Judge Nicholas G. Garaufis has directed the government to respond to Keith Raniere’s Second Motion for Bond by no later than November 19, 2018.
I suspect we will see a rather piquant filing much to the point and rebutting much of what Raniere’s attorney, Marc Agnifilo, has asserted in his motion seeking to free Raniere – for a time with home confinement or perhaps for all time.
It should be a joy to read.
Also due on November 19th is a letter by the defense counsel for Nancy Salzman, Clare Bronfman and Keith Raniere on the issue of attorney-client privilege. The main concern is whether that privilege has been waived on certain emails seized by the government by virtue of the fact that the correspondence with several attorneys was evidently shared or copied to more than one current criminal defendant – potentially breaking the attorney-client privilege.
How significant this is truly is hard to say without knowing what evidence of crimes may be revealed by the emails between attorneys and Raniere, Bronfman and Salzman.

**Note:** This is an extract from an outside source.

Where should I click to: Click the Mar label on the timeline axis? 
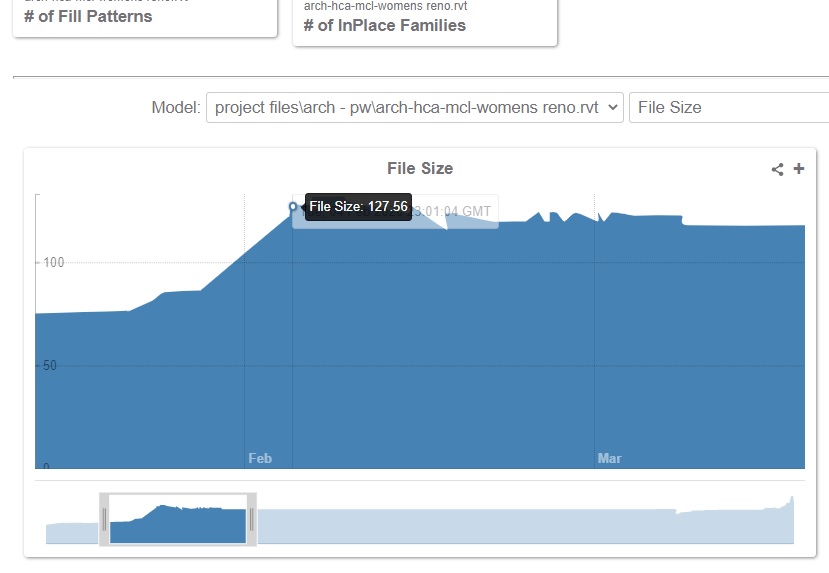click(x=609, y=459)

In any event, defense attorneys are billing hours on parsing this issue – researching it and making their respective client’s legal position known to the DOJ and the Court in order to sort through and determine what may very well be much ado about nothing.
This may be more form than substance. Maybe not. But the good news is that the billing rate is by the hour either way.
Also more good news for attorneys for the defense. Lawyers for the defendants asked leave to file joint motions in excess of the judge’s rule of a maximum of 25 pages per motion. Judge Garaufis has granted the motion and we may see some filings coming in at well over 25 pages.
However, the judge has directed that “each party should file its own motion papers at its respective due date. For joint motions, only one Defendant shall file the appropriate papers.”
This should add up to some notable billable hours and some good reading too.
Also expected today is Raniere’s motion to dismiss.
His second motion for bail is a delight to read – filled as it is with comparisons of Raniere to Socrates and assertions of his wondrous ethics, as well as some fanciful yarns about Raniere’s motives for his exploits down Mexico way. The dismissal should be – if Marc Agnifilo writes it – another splendid composition that should border somewhere between legal writing and the finest works of fiction.